In 1998, she joined Dell and spent four years as senior counsel for the computer technology giant. There, she found herself in a completely new industry, and she says that adapting to the new business environment sharpened her skills as a business lawyer and again pushed her beyond her comfort zone. “By then, I knew I could jump into anything—even if I wasn’t familiar with it—learn it, and solve it,” Tang says. “I was able to anchor myself in the areas most familiar to me, but I also learned how to expand that base and apply what I learned in different ways.” For Dell, she struck strategic partnerships with the era’s power players, including AOL and Microsoft/MSN, and her forward-thinking approach to the deals tapped into trends that would later prove essential to support Yum! Brands’ evolution.

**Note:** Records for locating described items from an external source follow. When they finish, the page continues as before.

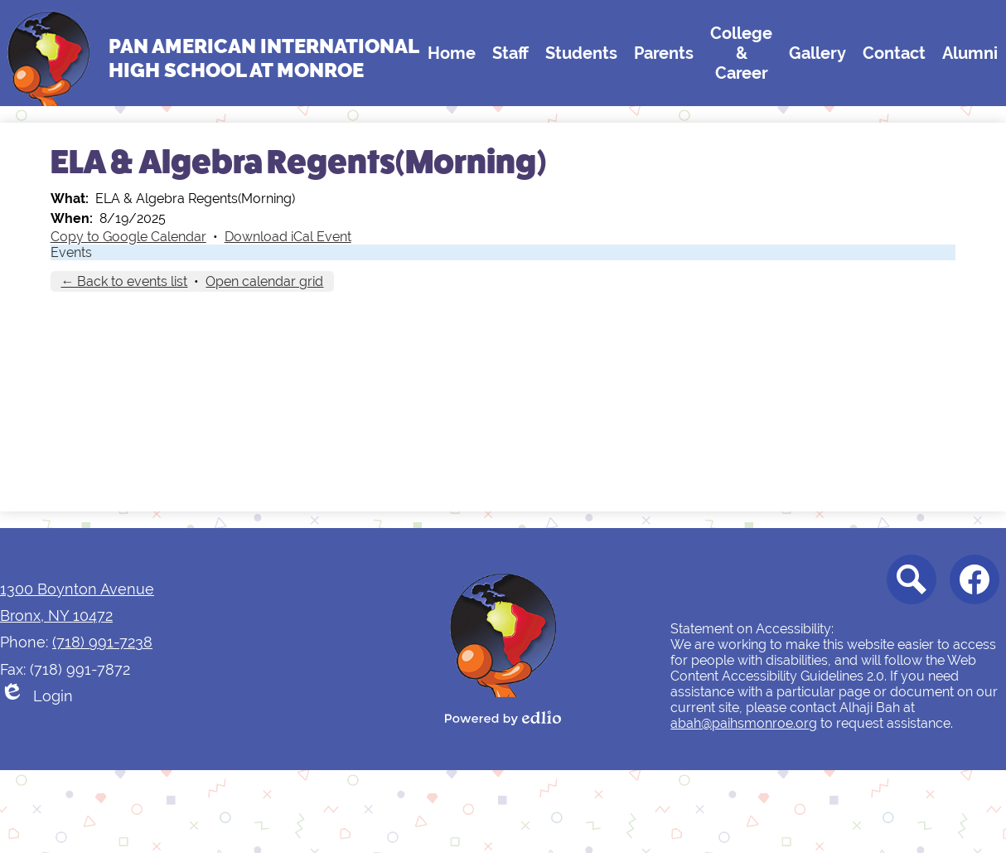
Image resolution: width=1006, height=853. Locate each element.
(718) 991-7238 (102, 642)
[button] (451, 53)
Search (908, 584)
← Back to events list (123, 281)
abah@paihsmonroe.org (743, 723)
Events (71, 252)
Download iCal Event (288, 237)
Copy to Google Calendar (128, 237)
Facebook (974, 584)
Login (36, 696)
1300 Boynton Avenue (77, 589)
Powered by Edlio (503, 718)
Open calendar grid (264, 281)
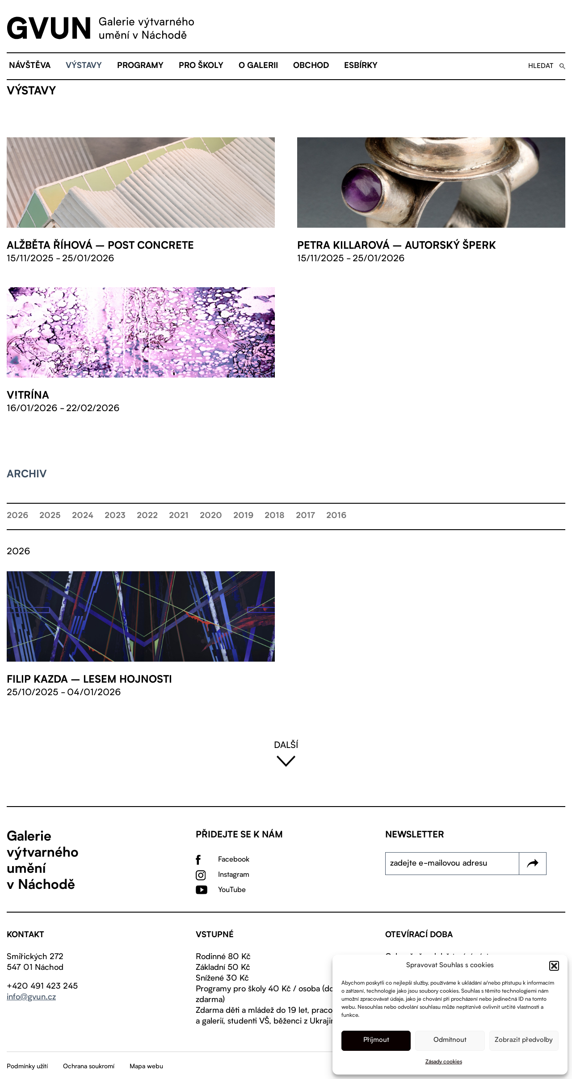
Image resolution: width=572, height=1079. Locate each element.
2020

She returned to Yum! in 2002, helping to guide the Pizza Hut business while overseeing Yum!’s intellectual property globally. Then, in 2009, Tang was promoted to the position of chief legal officer of KFC—the first woman general counsel for a Yum! Brands division—and she says that’s where she earned her final stripes as a business lawyer. She shepherded the brand through intense litigation with its franchisees and then later struck a groundbreaking deal with the same franchisees to turn around KFC’s US business.
“I’m proud of the path I’ve paved at Yum!—today, the general counsel for all three US divisions are women,” Tang says. “It’s been fun to see the women in our organization not only succeed but be recognized and elevated.”
Tang herself took on a new challenge in 2015, when she served in a newly created business role as chief new business development officer for KFC Global. Then, in January 2017, she rang in the new year at Yum! Brands as vice president and associate general counsel, tasked with leading a new global brand-protection function. Today, she continues to serve the fast-food juggernaut in that capacity, as the guardian of its dynamic brands around the world.